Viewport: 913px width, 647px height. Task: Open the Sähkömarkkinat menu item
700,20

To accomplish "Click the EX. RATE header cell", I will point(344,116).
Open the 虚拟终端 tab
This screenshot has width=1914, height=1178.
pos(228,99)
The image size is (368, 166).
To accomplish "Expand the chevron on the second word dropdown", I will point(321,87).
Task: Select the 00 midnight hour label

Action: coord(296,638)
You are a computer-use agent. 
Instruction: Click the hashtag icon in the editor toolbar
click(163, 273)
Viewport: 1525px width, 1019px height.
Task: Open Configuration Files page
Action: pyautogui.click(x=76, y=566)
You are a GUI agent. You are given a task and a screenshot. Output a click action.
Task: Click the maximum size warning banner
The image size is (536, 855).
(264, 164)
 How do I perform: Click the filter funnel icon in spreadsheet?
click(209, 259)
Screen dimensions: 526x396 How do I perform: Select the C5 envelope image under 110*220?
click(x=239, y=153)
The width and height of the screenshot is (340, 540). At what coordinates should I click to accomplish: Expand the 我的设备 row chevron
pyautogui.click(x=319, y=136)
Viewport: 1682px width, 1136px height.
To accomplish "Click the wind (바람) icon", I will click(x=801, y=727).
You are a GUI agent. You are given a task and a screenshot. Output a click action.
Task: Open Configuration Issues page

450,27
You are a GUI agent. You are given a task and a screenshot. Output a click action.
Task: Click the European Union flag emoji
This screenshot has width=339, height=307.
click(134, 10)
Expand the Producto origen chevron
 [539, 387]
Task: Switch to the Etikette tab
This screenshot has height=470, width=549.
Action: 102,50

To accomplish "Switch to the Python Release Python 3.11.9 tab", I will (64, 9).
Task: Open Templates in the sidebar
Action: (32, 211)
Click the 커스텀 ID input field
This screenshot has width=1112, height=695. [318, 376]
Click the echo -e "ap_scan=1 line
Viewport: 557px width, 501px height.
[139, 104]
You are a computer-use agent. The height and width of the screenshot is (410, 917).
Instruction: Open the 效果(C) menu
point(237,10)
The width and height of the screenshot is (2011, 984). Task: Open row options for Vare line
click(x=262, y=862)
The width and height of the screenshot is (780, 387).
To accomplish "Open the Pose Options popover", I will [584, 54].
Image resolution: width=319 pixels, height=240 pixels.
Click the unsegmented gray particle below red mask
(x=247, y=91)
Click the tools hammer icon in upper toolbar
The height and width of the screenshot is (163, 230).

──────

◆ **EXERCISE OBJECTIVE**
Could you reproduce every one of the items above, line for line, with nothing altered, added, or left out?

◆ **EXPECTED ANSWER**
Viewport: 913px width, 647px height. Task: Open the Sähkömarkkinat menu item
700,20

To accomplish "Click the EX. RATE header cell", I will point(344,116).
Open the 虚拟终端 tab
This screenshot has width=1914, height=1178.
pos(228,99)
The image size is (368, 166).
To accomplish "Expand the chevron on the second word dropdown", I will point(321,87).
Task: Select the 00 midnight hour label

Action: coord(296,638)
You are a computer-use agent. 
Instruction: Click the hashtag icon in the editor toolbar
click(163, 273)
Viewport: 1525px width, 1019px height.
Task: Open Configuration Files page
Action: pyautogui.click(x=76, y=566)
You are a GUI agent. You are given a task and a screenshot. Output a click action.
Task: Click the maximum size warning banner
The image size is (536, 855).
(264, 164)
 How do I perform: Click the filter funnel icon in spreadsheet?
click(209, 259)
Screen dimensions: 526x396 How do I perform: Select the C5 envelope image under 110*220?
click(x=239, y=153)
The width and height of the screenshot is (340, 540). At what coordinates should I click to accomplish: Expand the 我的设备 row chevron
pyautogui.click(x=319, y=136)
Viewport: 1682px width, 1136px height.
To accomplish "Click the wind (바람) icon", I will click(x=801, y=727).
You are a GUI agent. You are given a task and a screenshot. Output a click action.
Task: Open Configuration Issues page

450,27
You are a GUI agent. You are given a task and a screenshot. Output a click action.
Task: Click the European Union flag emoji
This screenshot has width=339, height=307.
click(134, 10)
Expand the Producto origen chevron
 [539, 387]
Task: Switch to the Etikette tab
This screenshot has height=470, width=549.
Action: 102,50

To accomplish "Switch to the Python Release Python 3.11.9 tab", I will (64, 9).
Task: Open Templates in the sidebar
Action: (32, 211)
Click the 커스텀 ID input field
This screenshot has width=1112, height=695. [318, 376]
Click the echo -e "ap_scan=1 line
Viewport: 557px width, 501px height.
[139, 104]
You are a computer-use agent. The height and width of the screenshot is (410, 917).
Instruction: Open the 效果(C) menu
point(237,10)
The width and height of the screenshot is (2011, 984). Task: Open row options for Vare line
click(x=262, y=862)
The width and height of the screenshot is (780, 387).
To accomplish "Open the Pose Options popover", I will [584, 54].
Image resolution: width=319 pixels, height=240 pixels.
Click the unsegmented gray particle below red mask
(x=247, y=91)
Click the tools hammer icon in upper toolbar
The height and width of the screenshot is (163, 230).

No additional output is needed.